-By Warner Todd Huston
We are all suffering from the mistaken idea that our money is “safe” after we put it in a bank. The fact is your money is at risk every day as it sits in your bank or with your financial services provider. It isn’t necessarily because those institutions will waste it, misspend it, or invest it badly. It’s because of the newest yet the oldest financial problem, bank robbery.
Now, it isn’t that we have to worry about a resurgence of the old fashioned way of robbing banks. Criminals aren’t stealing millions by running into bank lobbies and making frightened cashiers empty out tills into pillow cases. No, the problem is the new, self-styled cyber-criminal using the Internet to steal millions from banks, and often the theft happens days before the bank is even aware it occurred.
Cyber-theft is a growing and dangerous problem. Unfortunately, many banks and other financial services haven’t taken enough measures to stop or even detect these thefts until it is too late. Worse, in many cases banks and financial services are telling account holders — that would be you and me — that the loss is irretrievable and, well, you are just out of luck. The cash is gone and there’s nothing that can be done about it.
Most of these cyber-thieves are from Ukraine or other former Soviet Bloc countries and it’s been going on for nearly 20 years. Specializing in Corporate Account Takeover’s (CATs), these foreign thieves create fake accounts and via the Internet worm their way into the computer records of banks and their customers and successfully transfer millions in relatively small amounts to untraceable accounts.
And the dirty little secret: unlike our individual bank accounts that are covered by FDIC insurance, the accounts of small businesses, non-profits, cities and their police and fire departments (i.e. your tax dollars) are NOT covered by any such insurance guarantees. So once the money is gone, it’s gone forever.
The scariest thing is that banks and financial services seem more interested in spending large sums of money on lawyers charged with preventing account holders from suing to get their lost money back than they are in putting in place preventive measures to stop the theft in the first place.
But things are heating up for these recalcitrant banks though.
For instance, TRC Operating Company, an independent oil producer based in Taft, California, is suing its bank to recover $299,600 that organized cyber thieves stole from the company accounts held at United Security Bank of Fresno.
TRC isn’t the only one. CAT victims are starting to demand compensation from banks asleep at the switch. Recently in California, Village View Escrow Company of Redondo Beach was successful in winning a settlement sufficient enough to cover its legal costs for suing its bank plus some extra.

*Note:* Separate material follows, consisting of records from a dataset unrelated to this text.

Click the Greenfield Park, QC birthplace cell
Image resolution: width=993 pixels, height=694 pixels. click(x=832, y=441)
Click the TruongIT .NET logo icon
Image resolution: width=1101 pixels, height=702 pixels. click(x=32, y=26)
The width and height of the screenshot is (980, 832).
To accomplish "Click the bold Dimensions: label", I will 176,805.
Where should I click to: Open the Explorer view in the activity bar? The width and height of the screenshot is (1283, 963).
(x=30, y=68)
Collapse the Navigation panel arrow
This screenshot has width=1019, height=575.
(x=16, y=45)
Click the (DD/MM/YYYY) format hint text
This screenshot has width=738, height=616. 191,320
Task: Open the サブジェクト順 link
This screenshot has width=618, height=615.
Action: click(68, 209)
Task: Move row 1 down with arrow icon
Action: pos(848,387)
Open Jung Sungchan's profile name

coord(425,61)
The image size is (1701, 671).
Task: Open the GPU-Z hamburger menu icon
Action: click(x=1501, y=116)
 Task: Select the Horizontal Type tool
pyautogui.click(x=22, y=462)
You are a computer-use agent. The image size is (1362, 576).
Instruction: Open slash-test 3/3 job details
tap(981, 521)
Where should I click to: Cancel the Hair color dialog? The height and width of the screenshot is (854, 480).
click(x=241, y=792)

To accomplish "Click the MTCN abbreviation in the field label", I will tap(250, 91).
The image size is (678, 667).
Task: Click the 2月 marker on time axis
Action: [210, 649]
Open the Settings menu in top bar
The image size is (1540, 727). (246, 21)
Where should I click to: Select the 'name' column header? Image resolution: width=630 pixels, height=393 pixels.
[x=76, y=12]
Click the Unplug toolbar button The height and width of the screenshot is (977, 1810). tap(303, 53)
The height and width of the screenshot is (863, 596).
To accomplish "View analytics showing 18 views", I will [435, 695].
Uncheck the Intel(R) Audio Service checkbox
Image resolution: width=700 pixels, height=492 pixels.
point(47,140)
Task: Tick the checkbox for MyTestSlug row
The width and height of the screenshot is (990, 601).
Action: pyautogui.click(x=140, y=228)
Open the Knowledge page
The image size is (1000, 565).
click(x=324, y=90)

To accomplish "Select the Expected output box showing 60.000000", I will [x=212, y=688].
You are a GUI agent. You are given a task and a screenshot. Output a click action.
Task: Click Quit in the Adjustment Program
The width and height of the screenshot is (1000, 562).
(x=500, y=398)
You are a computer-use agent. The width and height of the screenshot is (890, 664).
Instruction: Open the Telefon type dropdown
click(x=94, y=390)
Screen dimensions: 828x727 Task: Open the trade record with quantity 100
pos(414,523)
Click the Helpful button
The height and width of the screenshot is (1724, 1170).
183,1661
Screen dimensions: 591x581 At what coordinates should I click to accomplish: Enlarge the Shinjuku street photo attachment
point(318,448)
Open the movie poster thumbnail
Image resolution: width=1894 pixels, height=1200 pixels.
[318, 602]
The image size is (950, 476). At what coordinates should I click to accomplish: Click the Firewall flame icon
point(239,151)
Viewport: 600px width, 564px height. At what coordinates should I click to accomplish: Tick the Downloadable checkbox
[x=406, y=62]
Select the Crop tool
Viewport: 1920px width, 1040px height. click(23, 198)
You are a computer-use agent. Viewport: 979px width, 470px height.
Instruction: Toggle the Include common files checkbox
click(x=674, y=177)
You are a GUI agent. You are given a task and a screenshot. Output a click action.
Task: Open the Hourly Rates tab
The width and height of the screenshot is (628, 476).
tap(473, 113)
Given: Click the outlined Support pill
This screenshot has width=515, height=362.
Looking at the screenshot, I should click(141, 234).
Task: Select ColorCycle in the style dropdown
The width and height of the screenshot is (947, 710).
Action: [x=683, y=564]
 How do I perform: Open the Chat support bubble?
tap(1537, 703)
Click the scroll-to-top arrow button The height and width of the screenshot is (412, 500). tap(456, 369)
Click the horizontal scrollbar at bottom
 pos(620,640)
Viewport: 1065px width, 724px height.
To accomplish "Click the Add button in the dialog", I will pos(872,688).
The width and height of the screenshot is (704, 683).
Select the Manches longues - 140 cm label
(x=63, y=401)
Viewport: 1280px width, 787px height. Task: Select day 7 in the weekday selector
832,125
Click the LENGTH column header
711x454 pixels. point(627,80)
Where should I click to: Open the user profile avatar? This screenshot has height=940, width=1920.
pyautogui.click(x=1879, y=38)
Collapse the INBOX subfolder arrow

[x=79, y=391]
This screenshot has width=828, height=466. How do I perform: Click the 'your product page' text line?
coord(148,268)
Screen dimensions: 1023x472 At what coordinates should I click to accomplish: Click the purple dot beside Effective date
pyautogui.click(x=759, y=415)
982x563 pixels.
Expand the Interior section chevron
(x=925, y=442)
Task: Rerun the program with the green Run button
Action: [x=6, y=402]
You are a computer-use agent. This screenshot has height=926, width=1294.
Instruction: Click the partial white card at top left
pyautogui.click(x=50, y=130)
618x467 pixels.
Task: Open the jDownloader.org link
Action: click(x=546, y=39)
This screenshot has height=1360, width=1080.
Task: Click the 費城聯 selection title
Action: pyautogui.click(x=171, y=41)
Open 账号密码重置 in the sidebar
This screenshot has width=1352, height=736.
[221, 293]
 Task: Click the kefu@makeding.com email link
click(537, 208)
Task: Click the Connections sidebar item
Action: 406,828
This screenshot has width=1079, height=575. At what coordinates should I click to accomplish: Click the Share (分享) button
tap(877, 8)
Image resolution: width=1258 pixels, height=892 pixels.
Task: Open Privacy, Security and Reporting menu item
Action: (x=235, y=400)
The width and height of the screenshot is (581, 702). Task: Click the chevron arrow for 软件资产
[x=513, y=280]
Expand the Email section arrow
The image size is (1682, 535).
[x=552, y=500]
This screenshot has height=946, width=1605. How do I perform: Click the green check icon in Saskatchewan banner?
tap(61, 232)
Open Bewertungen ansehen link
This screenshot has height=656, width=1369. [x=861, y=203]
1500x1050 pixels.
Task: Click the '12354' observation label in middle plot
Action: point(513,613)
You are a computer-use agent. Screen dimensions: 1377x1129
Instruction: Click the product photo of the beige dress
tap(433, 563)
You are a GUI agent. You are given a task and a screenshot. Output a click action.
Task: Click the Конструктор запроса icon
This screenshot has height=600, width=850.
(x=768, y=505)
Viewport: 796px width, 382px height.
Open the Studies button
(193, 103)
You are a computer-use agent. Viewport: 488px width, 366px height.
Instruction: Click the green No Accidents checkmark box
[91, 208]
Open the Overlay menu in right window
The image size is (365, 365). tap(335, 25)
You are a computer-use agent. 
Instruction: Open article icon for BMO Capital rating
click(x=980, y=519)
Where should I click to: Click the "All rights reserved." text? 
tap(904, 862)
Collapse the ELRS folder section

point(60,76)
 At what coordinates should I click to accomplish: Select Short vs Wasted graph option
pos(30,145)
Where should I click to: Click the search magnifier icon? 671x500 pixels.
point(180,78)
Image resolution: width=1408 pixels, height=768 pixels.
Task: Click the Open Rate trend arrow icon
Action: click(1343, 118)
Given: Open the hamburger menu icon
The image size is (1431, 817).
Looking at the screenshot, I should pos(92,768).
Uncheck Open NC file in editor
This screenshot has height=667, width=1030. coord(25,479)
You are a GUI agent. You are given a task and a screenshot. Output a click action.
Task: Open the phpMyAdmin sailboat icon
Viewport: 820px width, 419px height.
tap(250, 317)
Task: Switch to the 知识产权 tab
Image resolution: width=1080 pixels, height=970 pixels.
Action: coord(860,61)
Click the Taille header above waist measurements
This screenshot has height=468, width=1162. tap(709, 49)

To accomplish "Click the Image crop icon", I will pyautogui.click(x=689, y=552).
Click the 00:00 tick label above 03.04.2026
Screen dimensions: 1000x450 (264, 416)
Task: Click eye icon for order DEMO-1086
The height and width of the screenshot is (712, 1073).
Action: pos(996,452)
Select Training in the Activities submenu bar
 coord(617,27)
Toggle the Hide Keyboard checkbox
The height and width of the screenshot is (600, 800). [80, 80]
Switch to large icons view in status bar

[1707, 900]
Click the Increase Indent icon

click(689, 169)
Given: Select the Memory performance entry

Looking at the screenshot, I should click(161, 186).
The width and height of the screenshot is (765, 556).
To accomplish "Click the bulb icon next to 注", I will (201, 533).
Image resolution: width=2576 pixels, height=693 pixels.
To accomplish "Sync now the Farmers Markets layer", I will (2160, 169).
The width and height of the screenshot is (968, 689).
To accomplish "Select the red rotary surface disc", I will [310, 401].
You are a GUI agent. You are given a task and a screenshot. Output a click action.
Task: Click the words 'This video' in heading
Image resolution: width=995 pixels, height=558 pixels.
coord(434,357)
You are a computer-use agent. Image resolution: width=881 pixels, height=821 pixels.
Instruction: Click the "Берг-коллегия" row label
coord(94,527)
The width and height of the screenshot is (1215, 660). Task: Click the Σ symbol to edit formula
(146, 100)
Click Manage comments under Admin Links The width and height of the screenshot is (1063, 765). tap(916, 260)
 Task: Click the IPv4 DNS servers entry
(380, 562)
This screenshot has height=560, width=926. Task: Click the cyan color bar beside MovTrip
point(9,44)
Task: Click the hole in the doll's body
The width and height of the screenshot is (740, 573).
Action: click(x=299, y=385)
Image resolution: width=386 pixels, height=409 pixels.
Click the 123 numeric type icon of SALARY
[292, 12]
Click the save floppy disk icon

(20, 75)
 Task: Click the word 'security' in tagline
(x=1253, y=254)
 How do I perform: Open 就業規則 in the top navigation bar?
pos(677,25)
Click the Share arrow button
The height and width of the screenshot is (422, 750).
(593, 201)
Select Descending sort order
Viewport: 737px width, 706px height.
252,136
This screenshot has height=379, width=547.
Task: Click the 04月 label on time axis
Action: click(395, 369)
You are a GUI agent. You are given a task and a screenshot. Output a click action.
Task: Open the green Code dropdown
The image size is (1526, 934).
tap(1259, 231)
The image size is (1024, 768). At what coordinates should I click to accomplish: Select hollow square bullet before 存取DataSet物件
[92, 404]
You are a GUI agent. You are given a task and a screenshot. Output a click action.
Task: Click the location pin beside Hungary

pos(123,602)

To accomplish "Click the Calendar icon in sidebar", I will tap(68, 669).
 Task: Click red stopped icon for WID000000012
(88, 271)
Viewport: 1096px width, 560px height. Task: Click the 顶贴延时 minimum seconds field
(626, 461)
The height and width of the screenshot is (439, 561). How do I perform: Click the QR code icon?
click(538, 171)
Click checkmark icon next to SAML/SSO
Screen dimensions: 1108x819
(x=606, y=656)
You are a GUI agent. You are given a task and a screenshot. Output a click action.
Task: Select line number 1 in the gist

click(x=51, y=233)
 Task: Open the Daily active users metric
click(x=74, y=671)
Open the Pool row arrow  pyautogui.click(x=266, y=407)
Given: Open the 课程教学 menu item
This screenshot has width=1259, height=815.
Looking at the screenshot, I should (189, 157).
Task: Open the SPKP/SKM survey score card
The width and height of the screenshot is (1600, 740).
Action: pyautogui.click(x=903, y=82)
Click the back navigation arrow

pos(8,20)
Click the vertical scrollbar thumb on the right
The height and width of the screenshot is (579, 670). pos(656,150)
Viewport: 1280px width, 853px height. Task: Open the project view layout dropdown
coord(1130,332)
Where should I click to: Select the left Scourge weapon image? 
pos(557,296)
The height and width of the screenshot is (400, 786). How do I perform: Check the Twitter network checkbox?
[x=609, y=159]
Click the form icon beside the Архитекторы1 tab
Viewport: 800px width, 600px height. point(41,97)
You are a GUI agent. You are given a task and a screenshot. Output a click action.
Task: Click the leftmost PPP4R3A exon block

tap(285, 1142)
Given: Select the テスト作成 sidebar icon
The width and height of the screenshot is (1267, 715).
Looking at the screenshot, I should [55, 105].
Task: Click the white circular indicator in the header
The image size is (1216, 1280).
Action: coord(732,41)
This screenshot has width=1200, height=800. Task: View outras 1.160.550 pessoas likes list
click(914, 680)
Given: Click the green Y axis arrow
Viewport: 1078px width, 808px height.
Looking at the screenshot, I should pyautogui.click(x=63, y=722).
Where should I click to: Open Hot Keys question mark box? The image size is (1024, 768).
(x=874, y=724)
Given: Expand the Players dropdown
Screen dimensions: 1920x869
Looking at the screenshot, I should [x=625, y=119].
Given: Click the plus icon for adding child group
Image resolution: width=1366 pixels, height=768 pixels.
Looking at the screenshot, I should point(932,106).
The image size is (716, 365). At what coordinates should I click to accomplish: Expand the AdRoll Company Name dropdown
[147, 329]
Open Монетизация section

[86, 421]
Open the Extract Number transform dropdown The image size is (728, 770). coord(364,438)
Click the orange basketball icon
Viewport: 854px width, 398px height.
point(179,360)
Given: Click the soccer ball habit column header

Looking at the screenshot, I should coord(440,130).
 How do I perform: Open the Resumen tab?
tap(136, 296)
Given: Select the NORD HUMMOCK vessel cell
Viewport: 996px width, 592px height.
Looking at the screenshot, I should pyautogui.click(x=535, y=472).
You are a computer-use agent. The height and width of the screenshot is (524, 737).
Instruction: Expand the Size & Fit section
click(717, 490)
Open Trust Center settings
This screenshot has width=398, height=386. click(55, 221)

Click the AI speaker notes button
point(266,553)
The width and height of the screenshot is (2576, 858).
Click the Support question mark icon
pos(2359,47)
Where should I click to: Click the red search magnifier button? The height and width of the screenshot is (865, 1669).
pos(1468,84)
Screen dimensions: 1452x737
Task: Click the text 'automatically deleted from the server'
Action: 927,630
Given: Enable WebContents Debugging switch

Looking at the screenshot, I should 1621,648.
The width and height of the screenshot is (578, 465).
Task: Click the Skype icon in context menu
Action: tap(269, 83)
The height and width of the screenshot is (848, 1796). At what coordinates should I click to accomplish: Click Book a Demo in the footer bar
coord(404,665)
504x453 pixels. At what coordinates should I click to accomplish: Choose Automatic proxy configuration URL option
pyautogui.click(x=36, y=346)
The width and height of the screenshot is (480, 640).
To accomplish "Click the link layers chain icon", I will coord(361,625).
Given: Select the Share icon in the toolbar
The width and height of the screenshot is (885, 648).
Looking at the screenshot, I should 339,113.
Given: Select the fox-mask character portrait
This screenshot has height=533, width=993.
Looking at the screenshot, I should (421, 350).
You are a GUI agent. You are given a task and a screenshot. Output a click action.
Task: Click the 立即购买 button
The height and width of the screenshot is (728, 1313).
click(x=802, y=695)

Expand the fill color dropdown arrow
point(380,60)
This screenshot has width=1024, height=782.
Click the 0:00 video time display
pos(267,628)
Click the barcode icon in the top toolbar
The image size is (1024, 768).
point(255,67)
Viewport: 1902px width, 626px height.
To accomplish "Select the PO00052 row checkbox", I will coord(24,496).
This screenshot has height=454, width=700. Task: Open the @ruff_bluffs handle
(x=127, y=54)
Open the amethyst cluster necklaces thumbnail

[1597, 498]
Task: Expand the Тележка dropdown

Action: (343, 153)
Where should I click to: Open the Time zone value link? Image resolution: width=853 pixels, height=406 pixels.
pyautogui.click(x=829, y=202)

In Michigan a state circuit judge ruled that banks and financial services had to offer more than bland apologies in CAT cases. The standard of “good hearts, empty heads,” the judged said, doesn’t meet the demands of reasonable protection for customer’s accounts.
Also, in Portland, Maine, Patco Construction won a suit against its bank for a CAT theft. The court ruled that even though the bank had instituted cyber security measures to industry standards, those standards are so deficient as to have made the bank’s efforts unsatisfactory.
These major cases show that CAT victims are neither remaining silent, nor taking their loss without seeking redress. Banks and the financial services industry need to step up their game on cyber security and lawmakers should act to bring more transparency to the process. The days of just doing a minimal job at prevent cyber-theft must end and better theft prevention measures instituted. Customers already expect that their money is safe in the bank, it’s time to ensure that it is.